Let's go through these equations one by one.

1. $\frac{3x}{4} - 6 = \frac{x}{4}$

• Step 1: Eliminate the fractions by multiplying the entire equation by 4: $3x - 24 = x$
• Step 2: Move all terms involving $x$ to one side: $3x - x = 24$
• Step 3: Simplify: $2x = 24$
• Step 4: Solve for $x$: $x = 12$

2. $x - \frac{8}{3} - \frac{1}{x} = 0$

• Step 1: Move $\frac{8}{3}$ and $\frac{1}{x}$ to the other side: $x = \frac{8}{3} + \frac{1}{x}$
• Step 2: Multiply through by $x$ to eliminate the fraction: $x^2 = \frac{8}{3}x + 1$
• Step 3: Rearrange to form a quadratic equation: $3x^2 - 8x - 3 = 0$ Now you can solve this quadratic equation using the quadratic formula.

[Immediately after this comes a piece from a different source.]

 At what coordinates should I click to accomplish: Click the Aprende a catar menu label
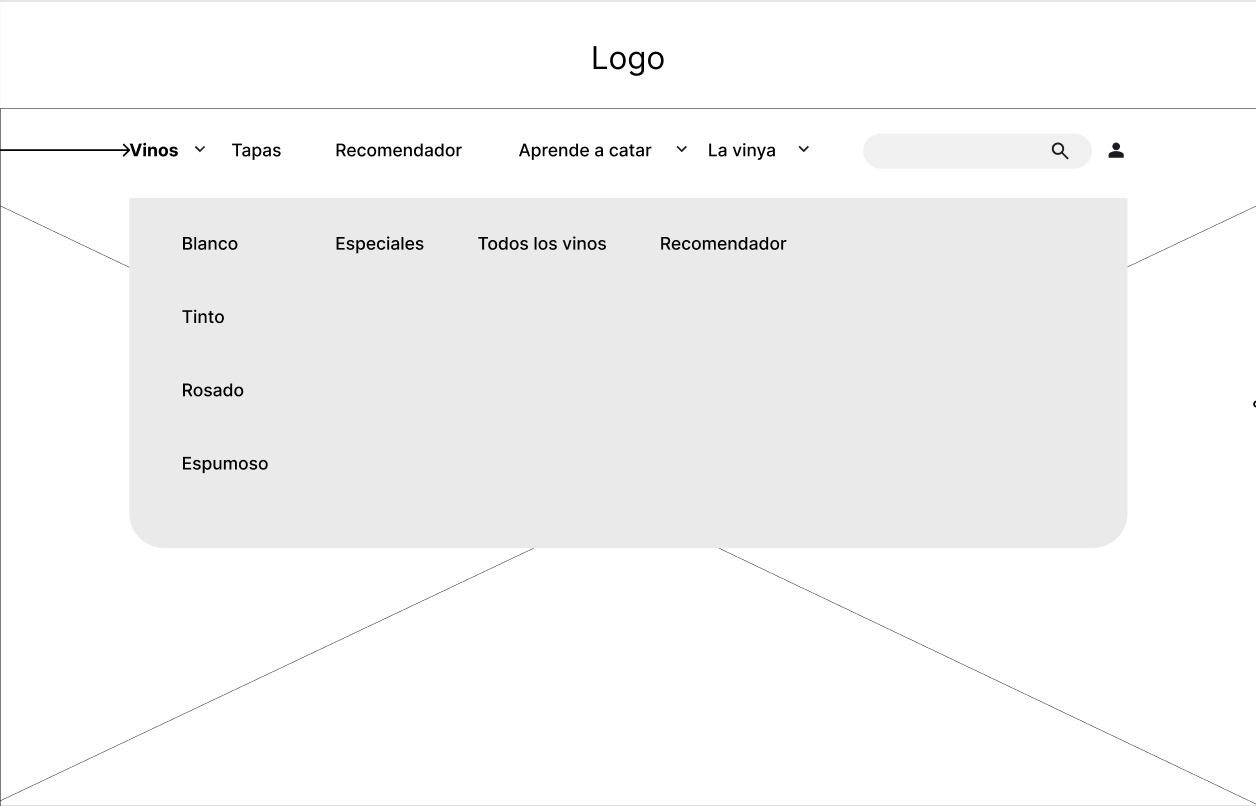(585, 151)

3. $x + 2 = \frac{9}{x + 2}$

• Step 1: Multiply both sides by $x + 2$: $(x + 2)^2 = 9$
• Step 2: Take the square root of both sides: $x + 2 = \pm 3$
• Step 3: Solve for $x$:
  • If $x + 2 = 3$, then $x = 1$
  • If $x + 2 = -3$, then $x = -5$

4. $x + 2 = \frac{5x}{x - 4} - \frac{14}{x - 4}$

• Step 1: Combine the right-hand side: $x + 2 = \frac{5x - 14}{x - 4}$
• Step 2: Multiply both sides by $x - 4$ to eliminate the fraction: $(x + 2)(x - 4) = 5x - 14$ Now expand both sides and simplify to form a quadratic equation to solve for $x$.

5. $1 - \frac{x - 4}{1 - x} = \frac{12}{x - 1}$

• Step 1: Simplify $1 - \frac{x - 4}{1 - x}$ using properties of negative signs: $1 - \frac{x - 4}{1 - x} = 1 + 1 = 2$ So the equation becomes: $2 = \frac{12}{x - 1}$
• Step 2: Multiply both sides by $x - 1$: $2(x - 1) = 12$
• Step 3: Solve for $x$: $2x - 2 = 12 \quad \Rightarrow \quad 2x = 14 \quad \Rightarrow \quad x = 7$

6. $\frac{3x}{2x - 5} - \frac{7}{3x + 1} = \frac{11}{4}$

For this equation, you need to find a common denominator on the left-hand side, then solve as a rational equation.

7. $\frac{x + 2}{x - 2} - \frac{x - 2}{x + 2} = \frac{7}{4}$

This can be solved by first combining the fractions on the left side.